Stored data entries

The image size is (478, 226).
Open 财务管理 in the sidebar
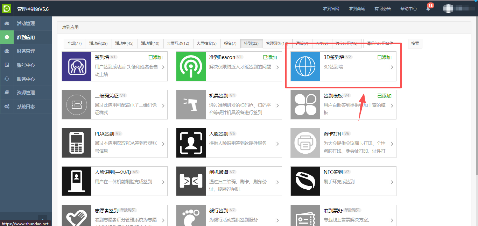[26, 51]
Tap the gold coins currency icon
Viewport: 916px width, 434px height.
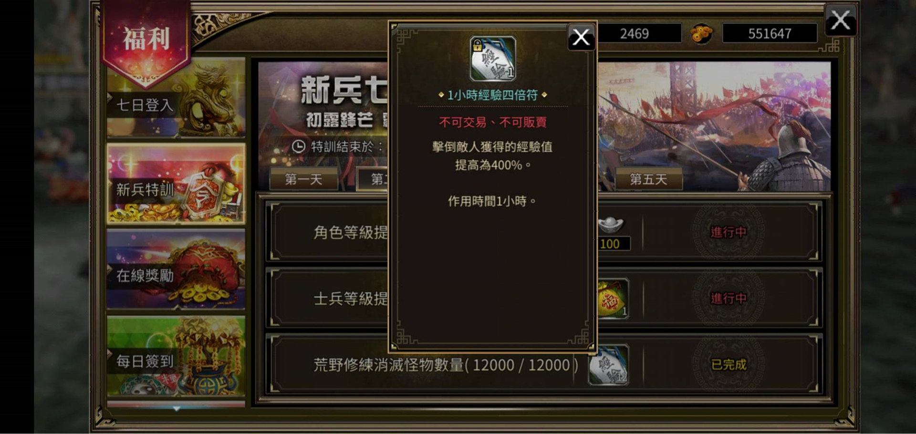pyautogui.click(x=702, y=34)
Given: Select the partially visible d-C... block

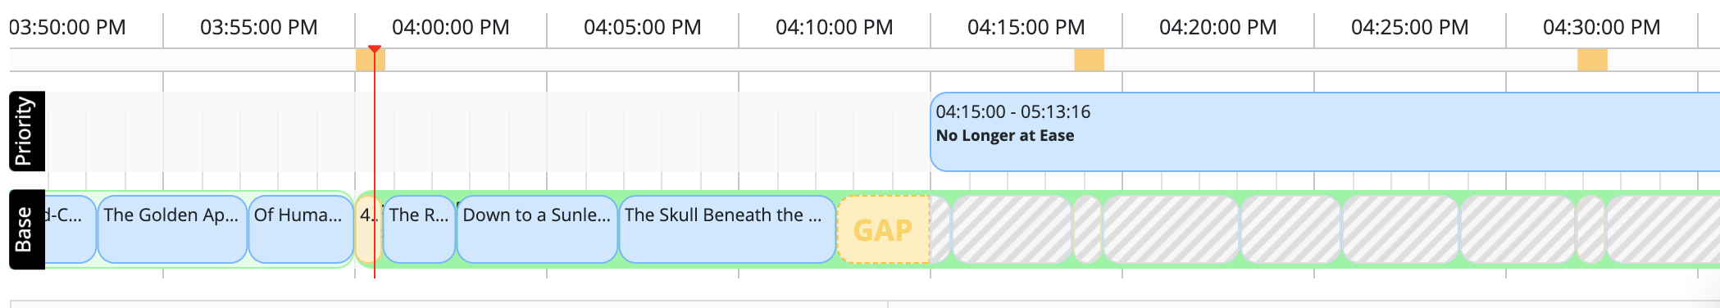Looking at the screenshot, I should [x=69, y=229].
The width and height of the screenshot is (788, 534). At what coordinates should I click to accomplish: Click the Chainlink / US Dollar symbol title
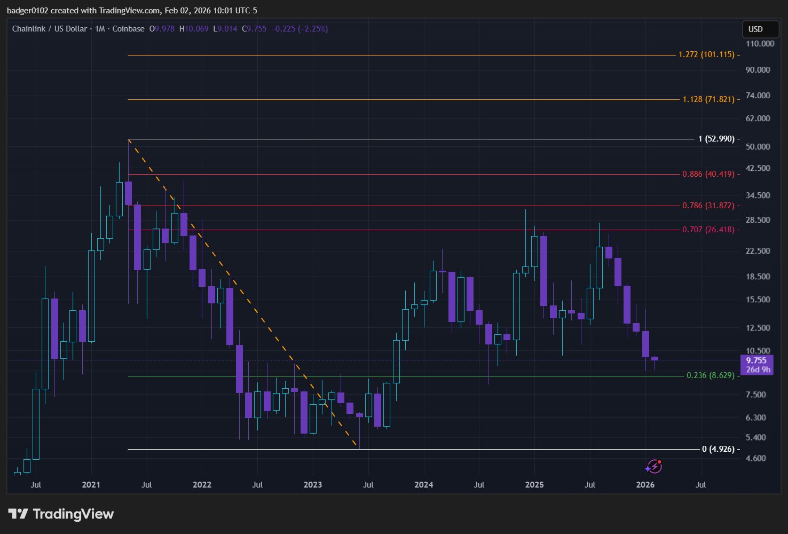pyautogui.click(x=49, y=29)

- Required work
Look for the line that contains "Given: Select the", then please copy it and the rest of the lines through the end of the data, pictures excluded.

- Response below
Given: Select the partially visible d-C... block

Looking at the screenshot, I should [x=69, y=229].
The width and height of the screenshot is (788, 534). At what coordinates should I click to accomplish: Click the Chainlink / US Dollar symbol title
pyautogui.click(x=49, y=29)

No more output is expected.